### Отрывок
Перед наступлением Катуков перенес свой командный пункт на Магнушевский плацдарм, участок земли, отвоеванный у немцев южнее Варшавы, 46 километров по фронту и 18 километров в глубину. Нам впервые приходилось начинать наступление с плацдарма, до сего времени его обычно захватывали и только потом на нем сосредоточивали главные силы.
Разведчики изучали передний край обороны противника, состоящий из семи рубежей, глубиной до 500 километров. Ежедневно полковник Соболев приносил командарму листки с разведывательной информацией о противнике, который готовился отразить наше наступление. Что и говорить, трудно придется — и танкистам, и пехотинцам. На переднем крае выявлено до 80 минных полей при средней плотности до 1000 мин на каждый квадратный километр[300].
На пути армии было немало естественных препятствий — реки Пилица, Варта, Обра, более мелкие речки — Джевичка, Равка, Бзура, Нер, Верешница, Могильница, Плейске. Поймы рек заболочены, имеют широкие долины.
Оборонительный рубеж вдоль германо-польской границы и в глубине до реки Одер носил название «Восточный вал». Он представлял собой оборонительную полосу долговременных сооружений по линии Штольц, Дризен, Ратибор. В систему обороны были включены также старые немецкие крепости Познань, Кюстрин, Глогау, Бреслау, частично модернизированные в 1941 году[301].
Далее шел Мезеритцкий укрепленный район, который представлял собой на участке Лангер — Зее — Буршен противотанковую линию с законченной системой оборонительных сооружений.
В полосе наступления 1-й гвардейской танковой армии держали оборону соединения противника: 6-я и 45-я пехотные, 19-я и 25-я танковые дивизии. Разведотдел, давая командарму информацию о противнике, прилагал к каждой части и соединению справку, в которой указывался не только номер, но и где и когда формировались часть или соединение, наличие у них вооружения и личного состава.
Такая подробная информация позволяла иметь полное представление о противнике и его возможностях противостоять нашим войскам. Зная, например, упрямство командира 6-й танковой дивизии барона Вальденфальса или нахальство командира 7-й танковой дивизии барона Функа, Катуков всегда старался противопоставить им наиболее боеспособные бригады Горелова или Гусаковского.

### Ваше задание
Можете слово в слово повторить часть отрывка о подготовке наступления с Магнушевского плацдарма: всё, начиная с «Далее шел Мезеритцкий» и вниз до «системой оборонительных сооружений.» включительно?

### Исходные данные
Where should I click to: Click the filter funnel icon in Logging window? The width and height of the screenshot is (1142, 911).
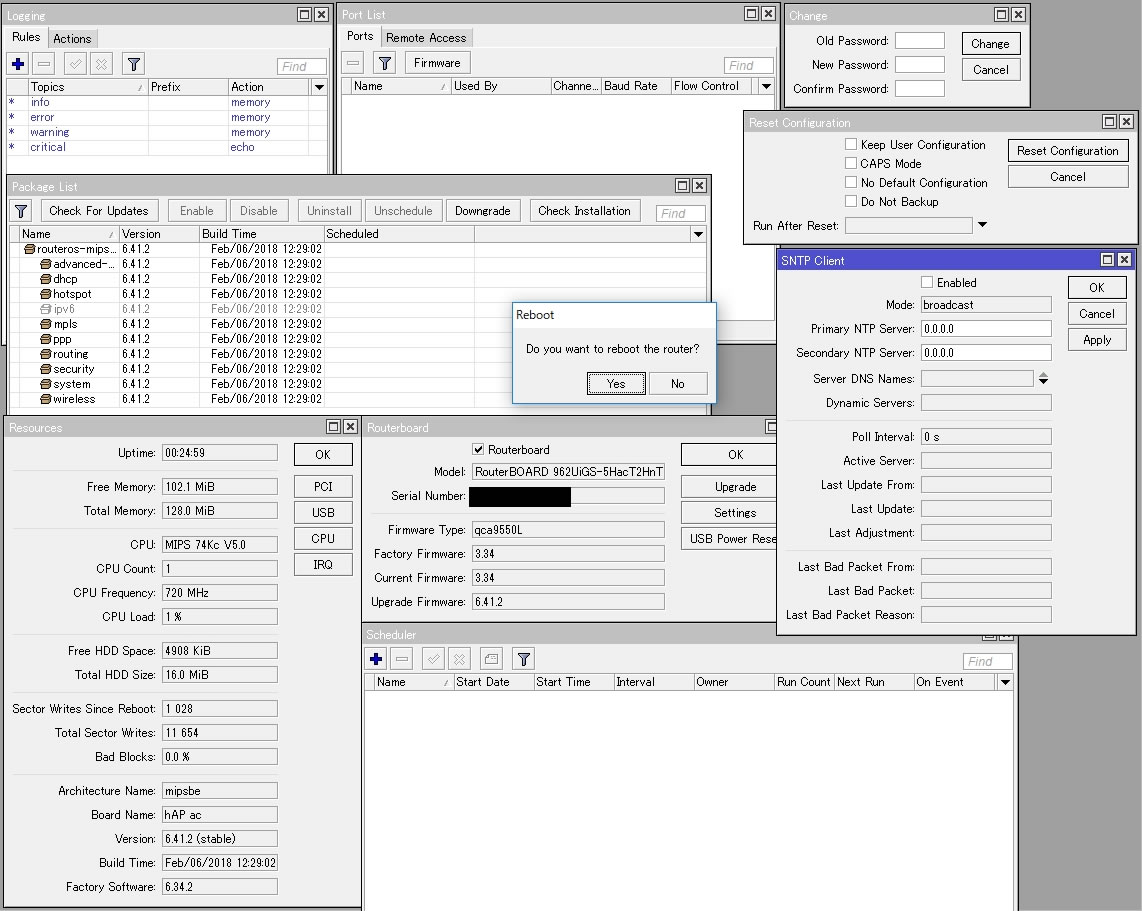(x=133, y=64)
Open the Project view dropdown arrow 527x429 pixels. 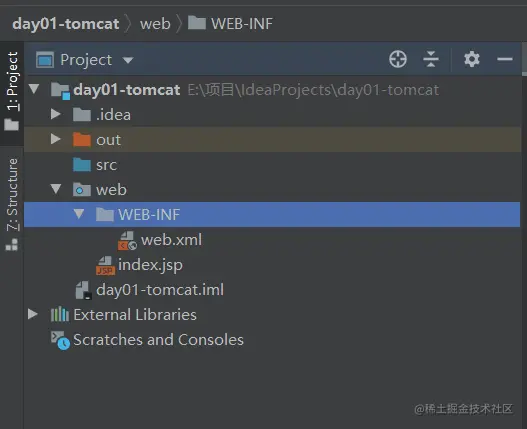128,60
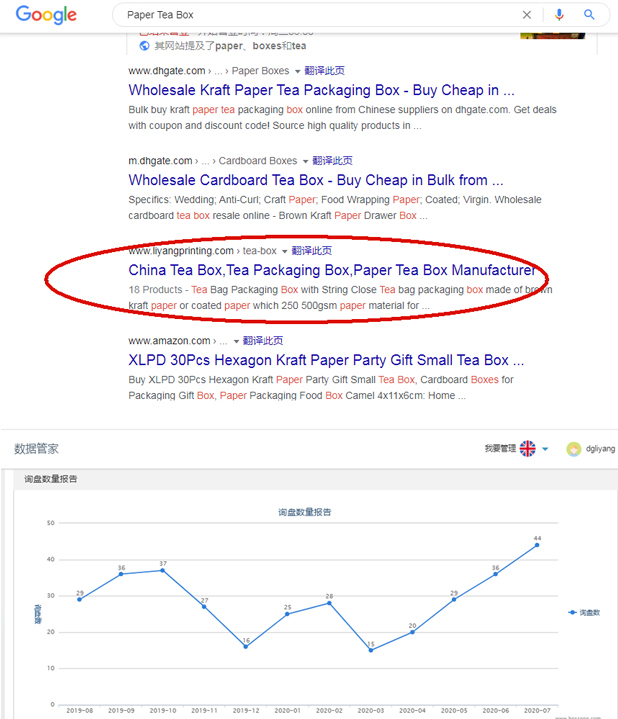Open the dropdown arrow beside the UK flag
The image size is (618, 719).
pos(545,450)
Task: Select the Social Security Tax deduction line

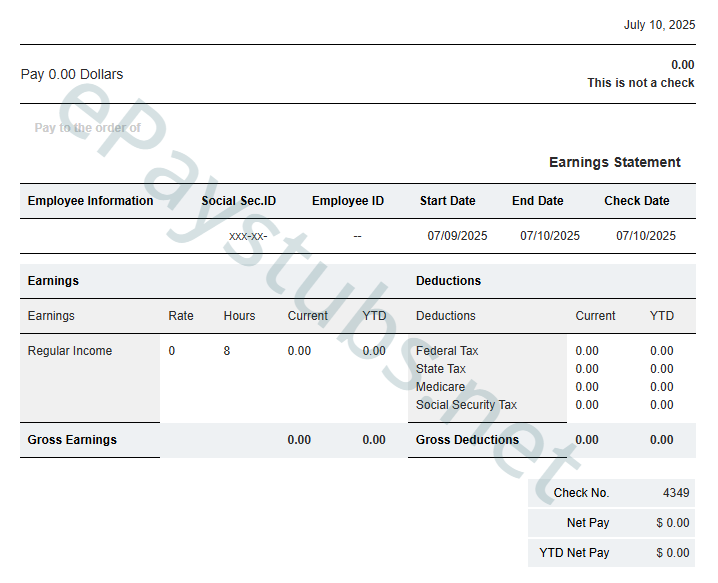Action: (466, 405)
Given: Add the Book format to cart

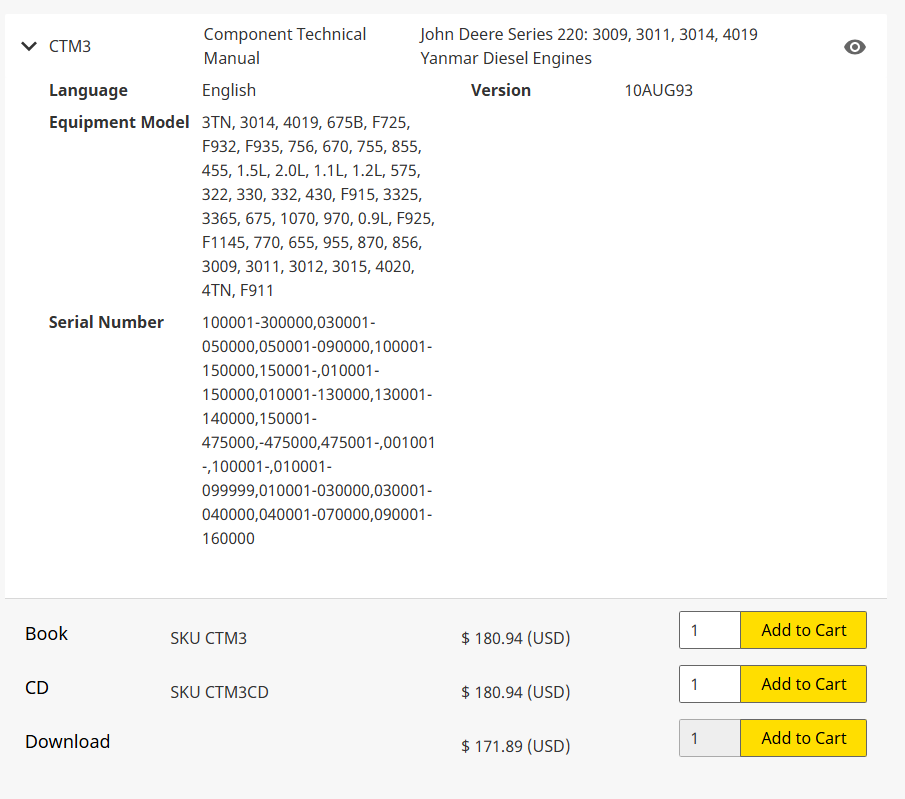Looking at the screenshot, I should (803, 630).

### Результат выполнения
Далее шел Мезеритцкий укрепленный район, который представлял собой на участке Лангер — Зее — Буршен противотанковую линию с законченной системой оборонительных сооружений.